Jocelyn Wogan-Browne
Professor Emerita of English
B.A., University of Melbourne; M.Phil., University of Oxford; Ph.D., University of Liverpool
Research and Teaching Interests: Medieval insular literary culture, 1100-1500, especially medieval English and French vernaculars; medieval women’s writing
About Jocelyn Wogan-Browne
Jocelyn Wogan-Browne has taught in Australia, Europe, the UK, and the USA, and published editions, translations, and studies on medieval virginities, medieval women’s writing, saints’ lives, medieval vernacularity, the French of England, and medieval English multilingualism. Her books include Re-Thinking the South English Legendaries (Manchester University Press, 2011), Language and Culture in Medieval Britain: The French of England c.1100-c.1500 (York Medieval Press, 2009), Saints’ Lives and Women’s Literary Culture c. 1150-c. 1300 (Oxford University Press, 2001).

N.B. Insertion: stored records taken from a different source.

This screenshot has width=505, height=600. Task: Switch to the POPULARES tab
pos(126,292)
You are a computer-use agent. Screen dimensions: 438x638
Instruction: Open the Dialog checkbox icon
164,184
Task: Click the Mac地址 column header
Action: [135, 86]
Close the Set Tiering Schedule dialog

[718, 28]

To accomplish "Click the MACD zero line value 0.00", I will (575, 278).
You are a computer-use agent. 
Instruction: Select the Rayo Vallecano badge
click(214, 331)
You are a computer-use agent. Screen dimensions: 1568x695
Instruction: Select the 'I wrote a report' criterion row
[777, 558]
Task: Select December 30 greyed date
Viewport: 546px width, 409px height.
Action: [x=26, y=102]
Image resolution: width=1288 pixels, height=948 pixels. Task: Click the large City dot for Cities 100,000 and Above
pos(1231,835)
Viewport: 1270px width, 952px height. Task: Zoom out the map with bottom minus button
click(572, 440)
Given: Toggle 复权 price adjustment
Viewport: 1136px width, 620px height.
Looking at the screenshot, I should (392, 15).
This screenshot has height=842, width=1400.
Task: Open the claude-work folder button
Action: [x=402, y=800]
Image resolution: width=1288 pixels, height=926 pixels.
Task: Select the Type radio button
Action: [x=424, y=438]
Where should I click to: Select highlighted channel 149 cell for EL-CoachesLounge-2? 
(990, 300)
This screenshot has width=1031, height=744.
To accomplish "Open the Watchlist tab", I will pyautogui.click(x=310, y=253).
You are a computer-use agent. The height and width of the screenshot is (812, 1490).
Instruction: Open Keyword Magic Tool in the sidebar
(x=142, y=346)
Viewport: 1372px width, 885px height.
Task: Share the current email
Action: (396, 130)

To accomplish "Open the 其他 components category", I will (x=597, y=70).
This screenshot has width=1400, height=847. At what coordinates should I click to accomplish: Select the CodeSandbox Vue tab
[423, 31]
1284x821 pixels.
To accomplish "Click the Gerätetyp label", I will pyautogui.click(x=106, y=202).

Currently in press is Vernacular Literary Theory c.1120-c. 1540: Texts and Translations from the French of England (with Thelma Fenster and Delbert Russell), a prequel and sequel to her The Idea of the Vernacular: Middle English Literary Theory c. 1280-1520 (with Nicholas Watson, Andrew Taylor, Ruth Evans) (Penn State Press, 1999). She is currently editing, with Elizabeth Tyler, a volume for the Oxford Twenty First Century Approaches to Literature series: High Medieval: Literary Cultures in England. Together with Thelma Fenster, she has published several volumes and academically edited others in the French of England Translation Series of which they are founders and editors. She has supervised numerous PhDs in Medieval English and French topics from the 12th to the 15th Centuries.